Text passage:
───

Michael Siers
blog-30-March-18

Why Breadth of Knowledge is so Important as a Data Scientist

Jack of all trades, master of some.

We must strike a balance between depth and breadth of knowledge in order to maximize our creative potential.
Frans Johansson The Medici Effect

Here's an oversimplified view of how data scientists can derive business value. It requires the ability to do 2 tasks - A) use data science tools and B) be able to identify places to use them. In fact, the more time I've spent in this field, the more I've realised that 80% of the business value I've derived has been through the latter. This is because as the data scientist, it's your responsibility to identify & communicate opportunities for applying data science to business problems. This post briefly describes the underlying concept that both tasks heavily rely on: Breadth of Knowledge.

Breadth of Knowledge

As mentioned in the introduction, I believe 80% of business value is derived from identifying avenues to apply data science tools to business problems. Actually, not just identification, but communication of these ideas. The identification will come naturally to a data scientist who has a diverse set of projects under his/her belt. For example, consider that you've done projects in the following applied machine learning areas:

  • Time series analysis
  • Customer segmentation using clustering
  • Market basket analysis

Now consider that you're working as a data scientist at a company. You will likely identify opportunities to apply these tasks at work. However, you may be missing out on other applied machine learning areas such as:

  • Anomaly detection
  • Knowledge discovery using decision trees
  • Customer churn prediction
  • Demand forecasting
  • Margin forecasting
  • Self-service bots
  • Document classification
  • Intelligent data auditing
  • ... and many more...

───

Input data:
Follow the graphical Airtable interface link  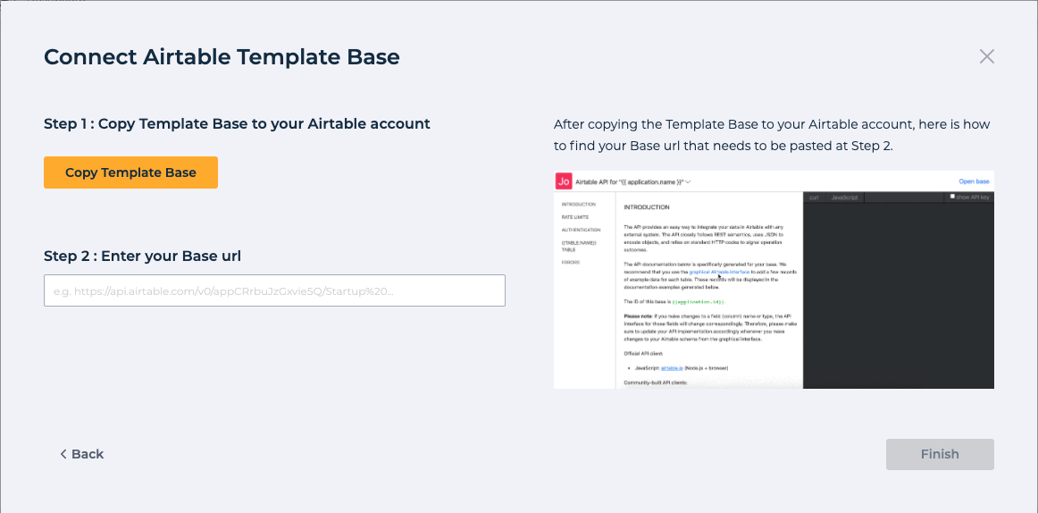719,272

───

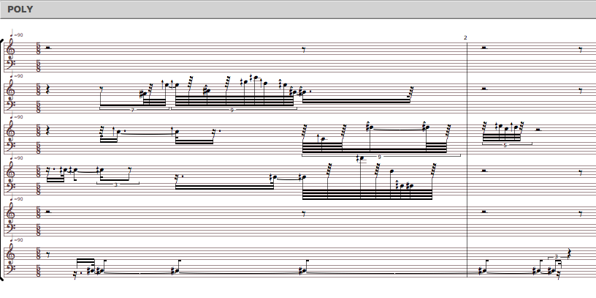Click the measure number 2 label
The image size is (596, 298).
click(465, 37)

───

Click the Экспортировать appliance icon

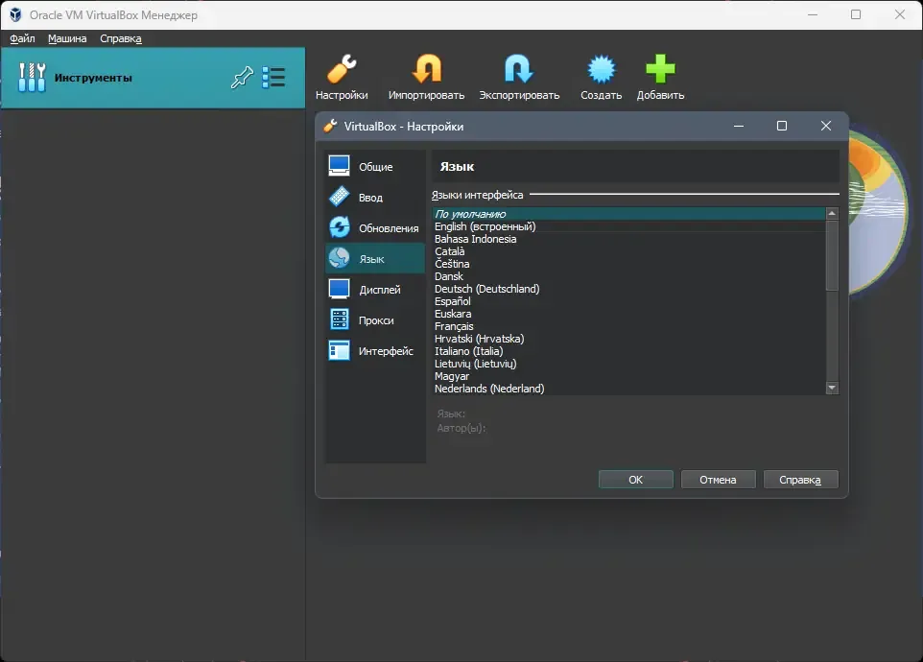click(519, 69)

───

Required work:
Resume the essay on breadth of knowledge for data scientists, starting after its final list entry, "... and many more...". The lines in the three blocks are separate material and are not part of the essay on breadth of knowledge for data scientists.

Your response:
In summary, the more applied machine learning (ML) and data science (DS) that you've been exposed to, the more opportunities you are going to identify at work. As a result, you'll derive more business value. So the question becomes - How do I get exposure to these areas? Well, doing online courses and pet projects is good, but in my experience I've had spectacular success with another approach. Read case studies, blog posts, forum discussions, etc. Eventually you are going to hear about areas of applied ML or DS that sound really interesting. For example, text mining was something that I've recently been getting really interested in but I'd never worked on a full-scale text mining project. I skimmed some information about text mining such as the wiki page, some 5 minute youtube videos, a couple of blog posts. I asked about what sort of text data we had at work. After finding some, I communicated that there was area for improvement using text mining techniques. I bought and read a book (20 minutes a day at work) & next thing I knew I'm working on a text mining project. After finishing the project I fully intend to rinse & repeat the process, building up my exposure to different areas of applied ML & DS.

Final Notes

Want to derive as much DS & ML business value as possible? Get exposure to as many areas of ML and DS as you can. It's your responsibility as a data scientist to introduce DS & ML concepts to your company where value can be derived.